(Saved entries)
══════════

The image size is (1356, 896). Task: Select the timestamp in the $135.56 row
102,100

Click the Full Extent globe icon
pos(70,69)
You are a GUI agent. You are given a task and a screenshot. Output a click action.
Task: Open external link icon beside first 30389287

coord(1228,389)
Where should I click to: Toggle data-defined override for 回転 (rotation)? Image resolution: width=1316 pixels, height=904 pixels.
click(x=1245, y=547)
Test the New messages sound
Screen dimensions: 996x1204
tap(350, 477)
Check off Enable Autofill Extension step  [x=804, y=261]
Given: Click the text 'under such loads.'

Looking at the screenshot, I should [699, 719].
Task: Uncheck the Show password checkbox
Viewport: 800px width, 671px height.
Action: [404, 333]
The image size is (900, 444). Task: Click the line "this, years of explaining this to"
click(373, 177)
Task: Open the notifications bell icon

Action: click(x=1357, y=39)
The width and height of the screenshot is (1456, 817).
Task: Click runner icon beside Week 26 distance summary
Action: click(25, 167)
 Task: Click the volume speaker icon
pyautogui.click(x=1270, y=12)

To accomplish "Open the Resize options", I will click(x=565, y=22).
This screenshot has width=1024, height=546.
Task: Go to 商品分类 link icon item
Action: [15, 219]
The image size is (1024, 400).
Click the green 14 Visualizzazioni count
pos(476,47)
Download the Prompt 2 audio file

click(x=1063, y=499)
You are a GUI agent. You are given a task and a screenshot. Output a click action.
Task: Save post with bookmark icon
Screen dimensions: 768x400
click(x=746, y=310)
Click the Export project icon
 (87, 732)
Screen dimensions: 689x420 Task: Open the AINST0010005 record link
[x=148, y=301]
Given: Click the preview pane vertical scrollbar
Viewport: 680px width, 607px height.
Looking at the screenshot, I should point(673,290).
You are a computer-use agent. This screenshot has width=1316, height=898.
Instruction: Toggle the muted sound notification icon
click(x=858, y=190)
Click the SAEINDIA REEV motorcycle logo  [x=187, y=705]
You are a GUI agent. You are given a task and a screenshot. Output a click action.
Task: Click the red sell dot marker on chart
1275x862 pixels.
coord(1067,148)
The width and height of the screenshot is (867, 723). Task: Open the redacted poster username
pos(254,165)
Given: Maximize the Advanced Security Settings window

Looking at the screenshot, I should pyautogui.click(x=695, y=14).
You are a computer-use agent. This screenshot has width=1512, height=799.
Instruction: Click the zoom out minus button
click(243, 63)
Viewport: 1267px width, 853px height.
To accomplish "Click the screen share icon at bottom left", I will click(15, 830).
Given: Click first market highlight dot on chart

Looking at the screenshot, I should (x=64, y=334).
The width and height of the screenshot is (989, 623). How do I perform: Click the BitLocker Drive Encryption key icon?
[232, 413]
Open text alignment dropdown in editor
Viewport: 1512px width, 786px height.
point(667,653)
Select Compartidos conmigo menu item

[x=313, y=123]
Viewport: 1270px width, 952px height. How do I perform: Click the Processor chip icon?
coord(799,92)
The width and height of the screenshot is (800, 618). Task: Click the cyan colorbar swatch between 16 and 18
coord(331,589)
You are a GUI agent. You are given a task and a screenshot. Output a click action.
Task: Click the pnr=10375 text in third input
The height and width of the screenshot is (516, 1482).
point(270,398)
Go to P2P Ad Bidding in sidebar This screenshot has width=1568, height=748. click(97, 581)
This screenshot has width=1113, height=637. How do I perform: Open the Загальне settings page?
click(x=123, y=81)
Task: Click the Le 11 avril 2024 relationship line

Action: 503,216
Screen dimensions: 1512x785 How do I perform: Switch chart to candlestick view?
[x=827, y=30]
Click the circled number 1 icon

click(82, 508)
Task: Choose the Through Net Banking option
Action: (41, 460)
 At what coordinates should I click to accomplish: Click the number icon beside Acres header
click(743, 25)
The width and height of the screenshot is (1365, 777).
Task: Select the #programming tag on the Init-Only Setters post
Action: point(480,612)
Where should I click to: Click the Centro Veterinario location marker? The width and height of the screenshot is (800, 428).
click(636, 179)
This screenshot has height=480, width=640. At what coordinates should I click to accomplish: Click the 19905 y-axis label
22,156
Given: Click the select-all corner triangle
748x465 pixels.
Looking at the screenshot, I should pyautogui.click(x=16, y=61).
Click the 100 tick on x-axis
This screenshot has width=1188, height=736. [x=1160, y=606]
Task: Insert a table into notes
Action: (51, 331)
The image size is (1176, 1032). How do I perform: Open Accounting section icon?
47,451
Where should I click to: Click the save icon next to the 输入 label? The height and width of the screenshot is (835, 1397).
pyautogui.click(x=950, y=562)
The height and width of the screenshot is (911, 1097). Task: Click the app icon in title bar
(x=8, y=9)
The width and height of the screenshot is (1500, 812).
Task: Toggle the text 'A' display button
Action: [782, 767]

══════════

## What is required
Every entry should be printed again exactly as it stands.

## Reply
The image size is (1356, 896). Task: Select the timestamp in the $135.56 row
102,100

Click the Full Extent globe icon
pos(70,69)
You are a GUI agent. You are given a task and a screenshot. Output a click action.
Task: Open external link icon beside first 30389287

coord(1228,389)
Where should I click to: Toggle data-defined override for 回転 (rotation)? Image resolution: width=1316 pixels, height=904 pixels.
click(x=1245, y=547)
Test the New messages sound
Screen dimensions: 996x1204
tap(350, 477)
Check off Enable Autofill Extension step  [x=804, y=261]
Given: Click the text 'under such loads.'

Looking at the screenshot, I should [699, 719].
Task: Uncheck the Show password checkbox
Viewport: 800px width, 671px height.
Action: [404, 333]
The image size is (900, 444). Task: Click the line "this, years of explaining this to"
click(373, 177)
Task: Open the notifications bell icon

Action: click(x=1357, y=39)
The width and height of the screenshot is (1456, 817).
Task: Click runner icon beside Week 26 distance summary
Action: click(25, 167)
 Task: Click the volume speaker icon
pyautogui.click(x=1270, y=12)

To accomplish "Open the Resize options", I will click(x=565, y=22).
This screenshot has width=1024, height=546.
Task: Go to 商品分类 link icon item
Action: [15, 219]
The image size is (1024, 400).
Click the green 14 Visualizzazioni count
pos(476,47)
Download the Prompt 2 audio file

click(x=1063, y=499)
You are a GUI agent. You are given a task and a screenshot. Output a click action.
Task: Save post with bookmark icon
Screen dimensions: 768x400
click(x=746, y=310)
Click the Export project icon
 (87, 732)
Screen dimensions: 689x420 Task: Open the AINST0010005 record link
[x=148, y=301]
Given: Click the preview pane vertical scrollbar
Viewport: 680px width, 607px height.
Looking at the screenshot, I should point(673,290).
You are a computer-use agent. This screenshot has width=1316, height=898.
Instruction: Toggle the muted sound notification icon
click(x=858, y=190)
Click the SAEINDIA REEV motorcycle logo  [x=187, y=705]
You are a GUI agent. You are given a task and a screenshot. Output a click action.
Task: Click the red sell dot marker on chart
1275x862 pixels.
coord(1067,148)
The width and height of the screenshot is (867, 723). Task: Open the redacted poster username
pos(254,165)
Given: Maximize the Advanced Security Settings window

Looking at the screenshot, I should pyautogui.click(x=695, y=14).
You are a computer-use agent. This screenshot has width=1512, height=799.
Instruction: Click the zoom out minus button
click(243, 63)
Viewport: 1267px width, 853px height.
To accomplish "Click the screen share icon at bottom left", I will click(15, 830).
Given: Click first market highlight dot on chart

Looking at the screenshot, I should (x=64, y=334).
The width and height of the screenshot is (989, 623). How do I perform: Click the BitLocker Drive Encryption key icon?
[232, 413]
Open text alignment dropdown in editor
Viewport: 1512px width, 786px height.
point(667,653)
Select Compartidos conmigo menu item

[x=313, y=123]
Viewport: 1270px width, 952px height. How do I perform: Click the Processor chip icon?
coord(799,92)
The width and height of the screenshot is (800, 618). Task: Click the cyan colorbar swatch between 16 and 18
coord(331,589)
You are a GUI agent. You are given a task and a screenshot. Output a click action.
Task: Click the pnr=10375 text in third input
The height and width of the screenshot is (516, 1482).
point(270,398)
Go to P2P Ad Bidding in sidebar This screenshot has width=1568, height=748. click(97, 581)
This screenshot has width=1113, height=637. How do I perform: Open the Загальне settings page?
click(x=123, y=81)
Task: Click the Le 11 avril 2024 relationship line

Action: 503,216
Screen dimensions: 1512x785 How do I perform: Switch chart to candlestick view?
[x=827, y=30]
Click the circled number 1 icon

click(82, 508)
Task: Choose the Through Net Banking option
Action: (41, 460)
 At what coordinates should I click to accomplish: Click the number icon beside Acres header
click(743, 25)
The width and height of the screenshot is (1365, 777).
Task: Select the #programming tag on the Init-Only Setters post
Action: point(480,612)
Where should I click to: Click the Centro Veterinario location marker? The width and height of the screenshot is (800, 428).
click(636, 179)
This screenshot has height=480, width=640. At what coordinates should I click to accomplish: Click the 19905 y-axis label
22,156
Given: Click the select-all corner triangle
748x465 pixels.
Looking at the screenshot, I should pyautogui.click(x=16, y=61).
Click the 100 tick on x-axis
This screenshot has width=1188, height=736. [x=1160, y=606]
Task: Insert a table into notes
Action: (51, 331)
The image size is (1176, 1032). How do I perform: Open Accounting section icon?
47,451
Where should I click to: Click the save icon next to the 输入 label? The height and width of the screenshot is (835, 1397).
pyautogui.click(x=950, y=562)
The height and width of the screenshot is (911, 1097). Task: Click the app icon in title bar
(x=8, y=9)
The width and height of the screenshot is (1500, 812).
Task: Toggle the text 'A' display button
Action: [782, 767]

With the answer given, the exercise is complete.